## TASK GOAL
In the data below, count every line that holds the string "screenshot" and reply with the number alone.

════════════════════

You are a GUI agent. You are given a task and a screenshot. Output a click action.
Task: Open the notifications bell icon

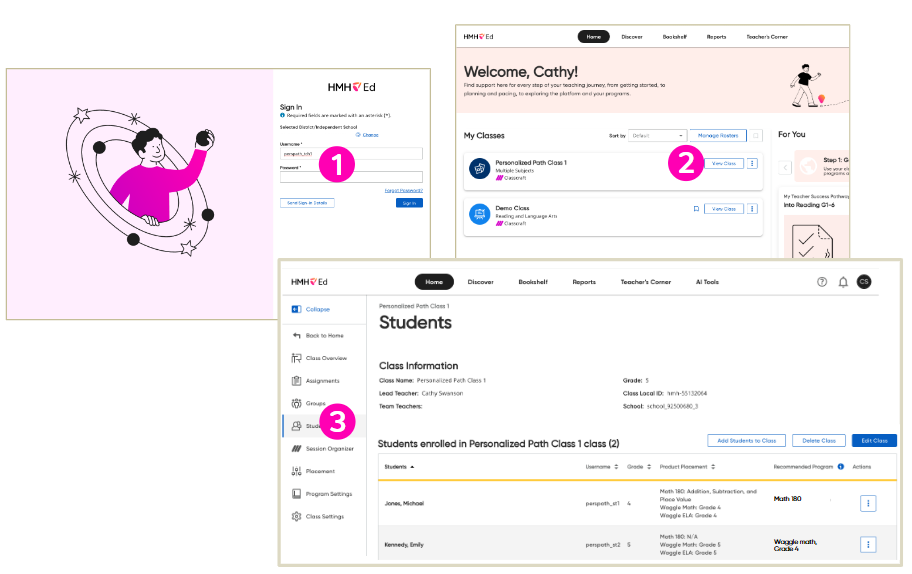point(843,282)
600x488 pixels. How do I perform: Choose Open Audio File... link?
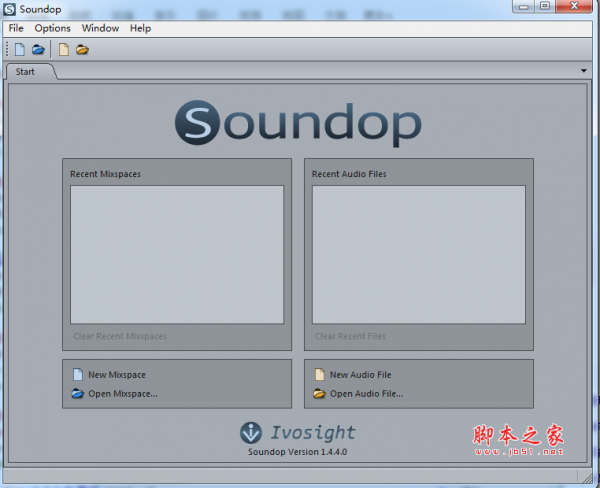366,393
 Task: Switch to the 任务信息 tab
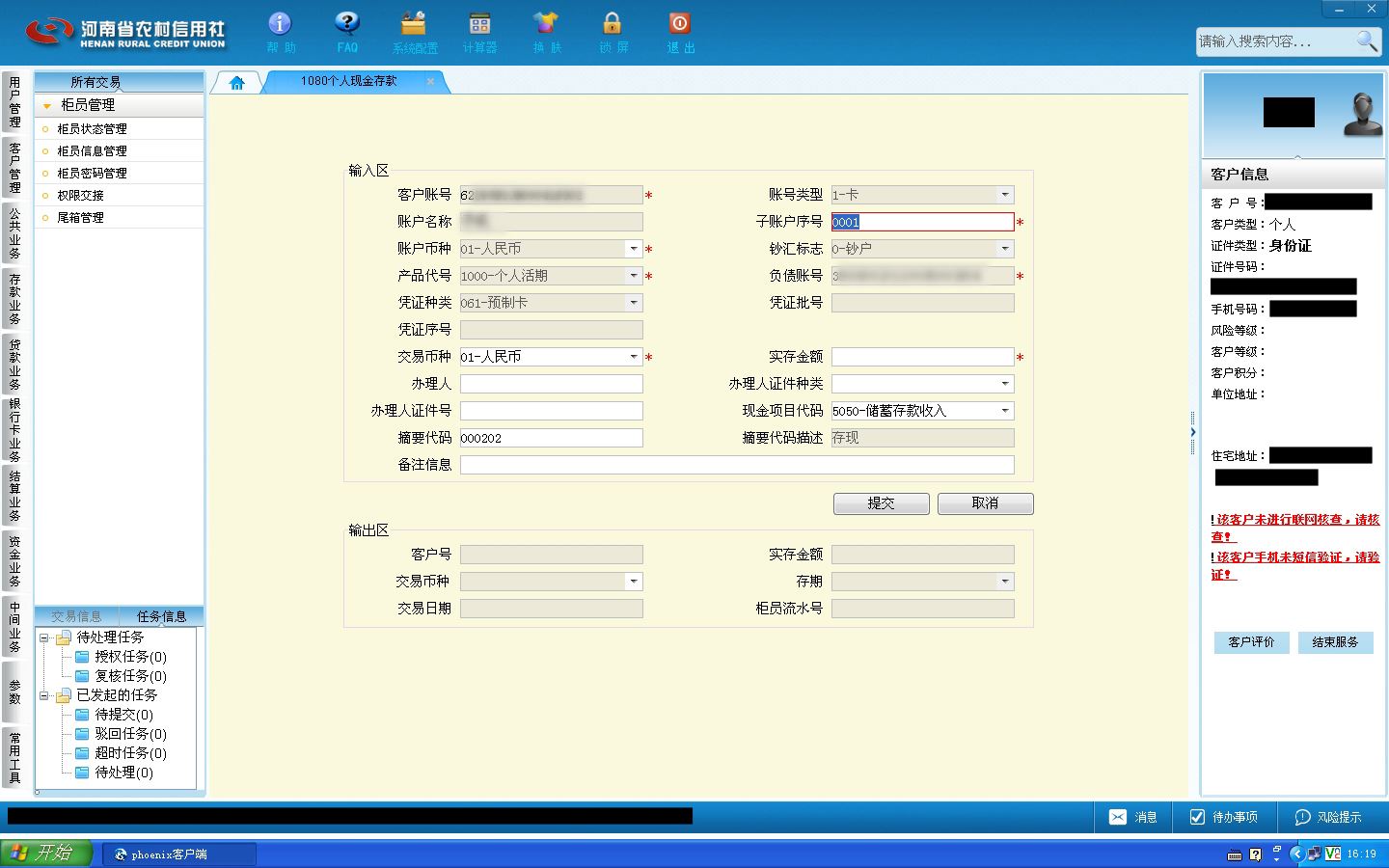[161, 616]
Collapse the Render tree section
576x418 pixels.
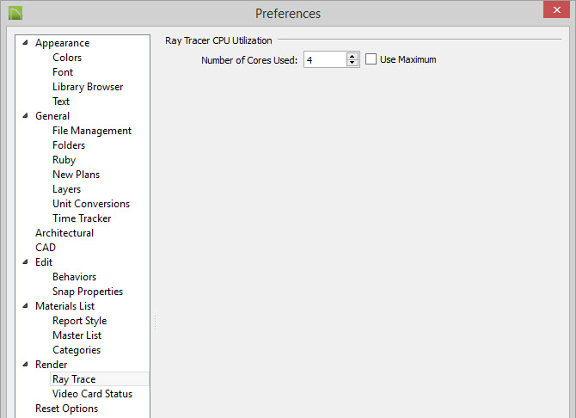(25, 364)
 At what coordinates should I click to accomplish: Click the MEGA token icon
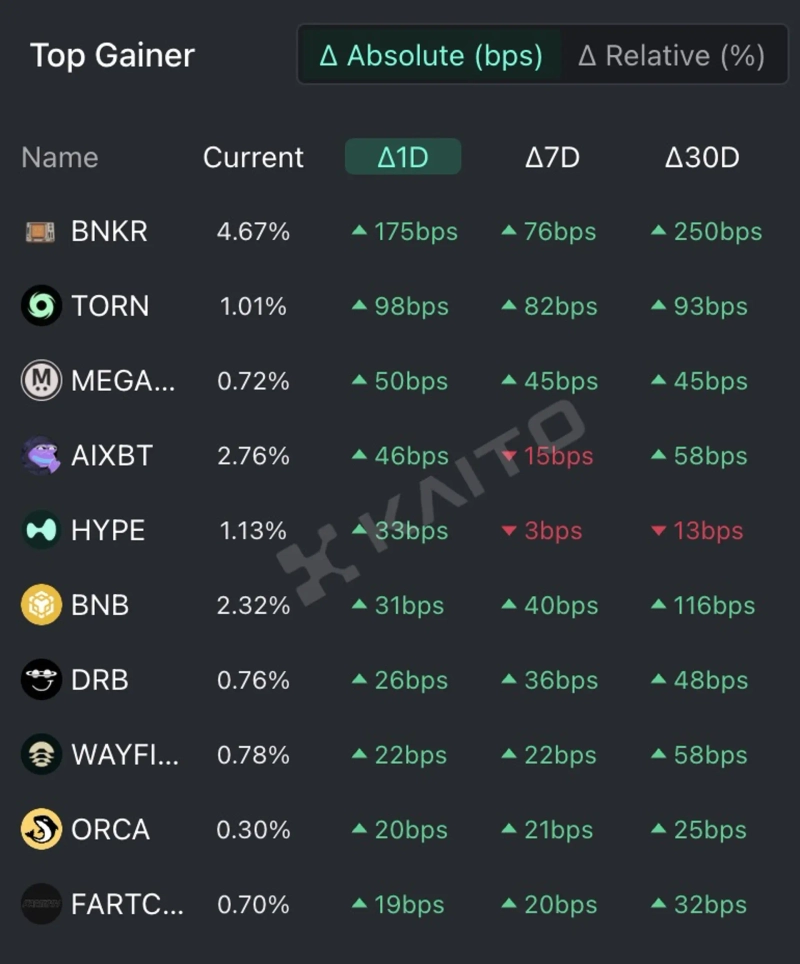click(x=41, y=381)
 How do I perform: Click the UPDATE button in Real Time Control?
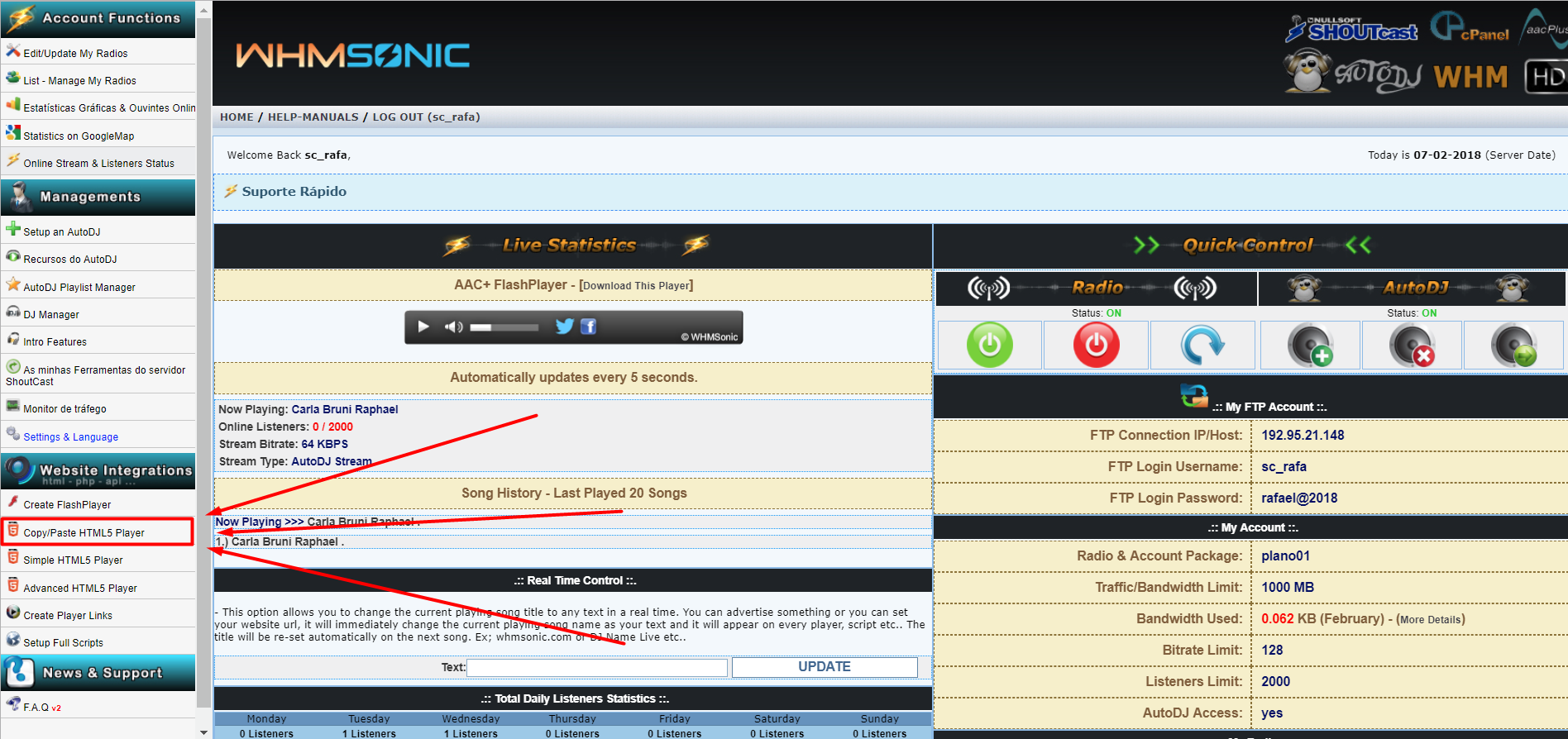824,667
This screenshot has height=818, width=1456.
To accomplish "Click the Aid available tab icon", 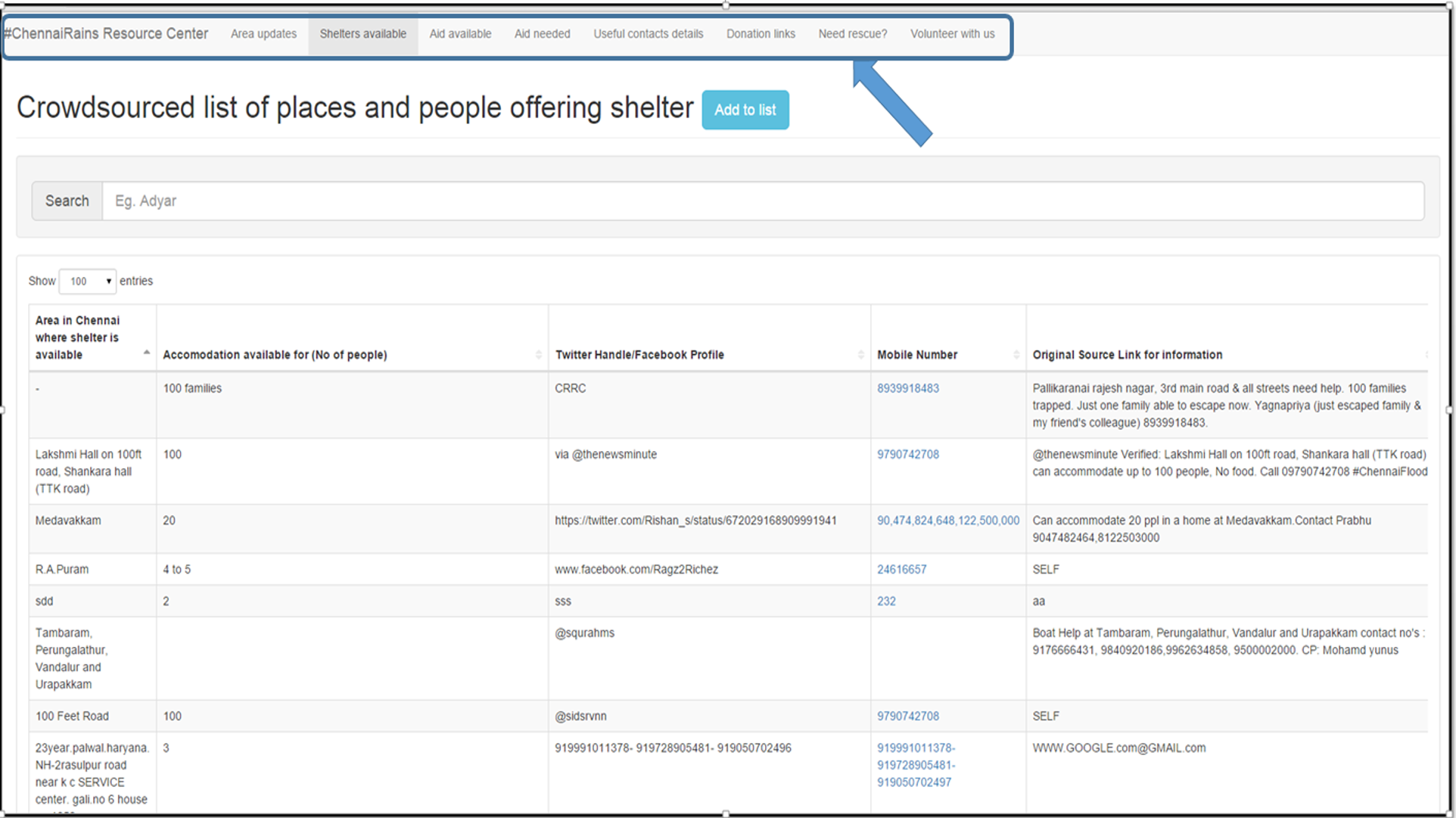I will (461, 33).
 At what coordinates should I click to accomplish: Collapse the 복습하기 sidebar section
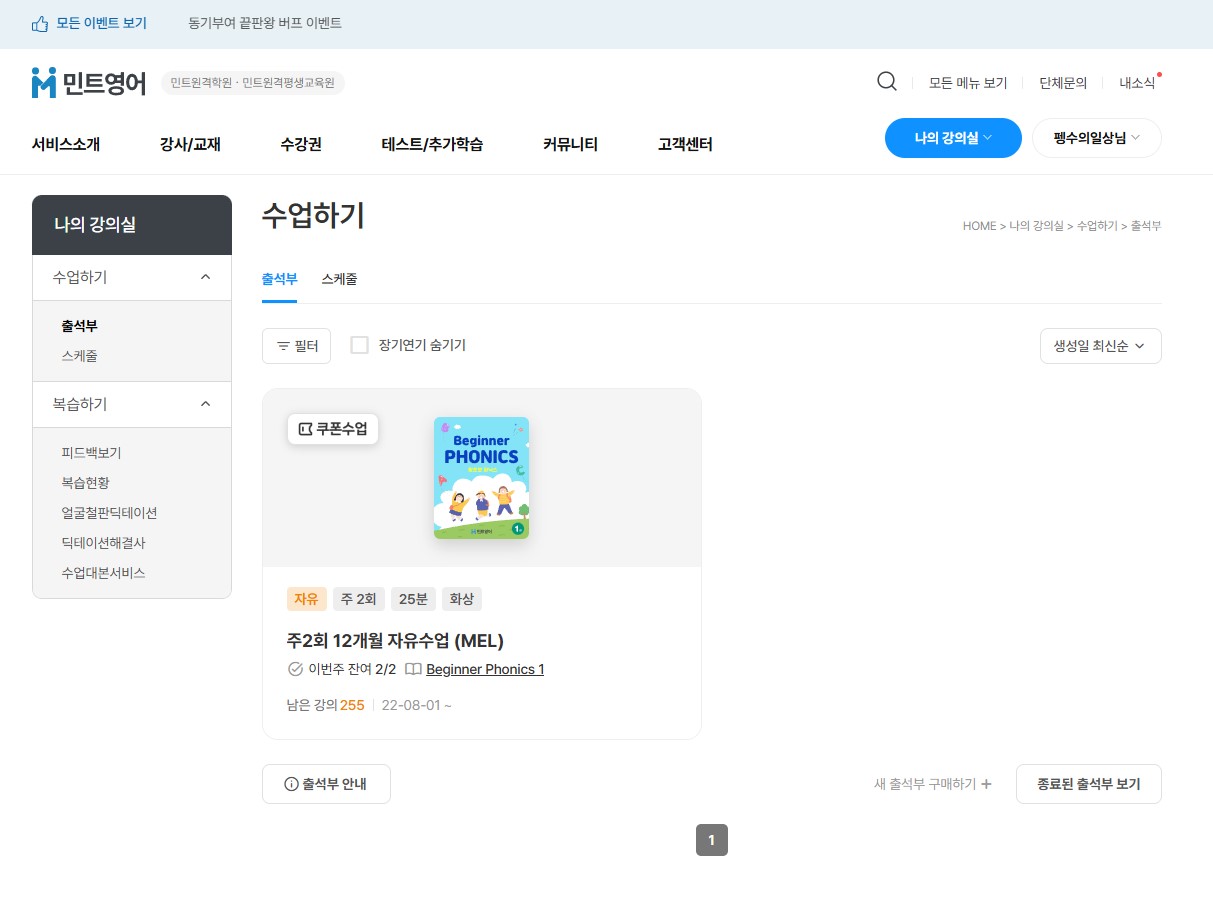205,404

════════════════════

## TASK SOLUTION
2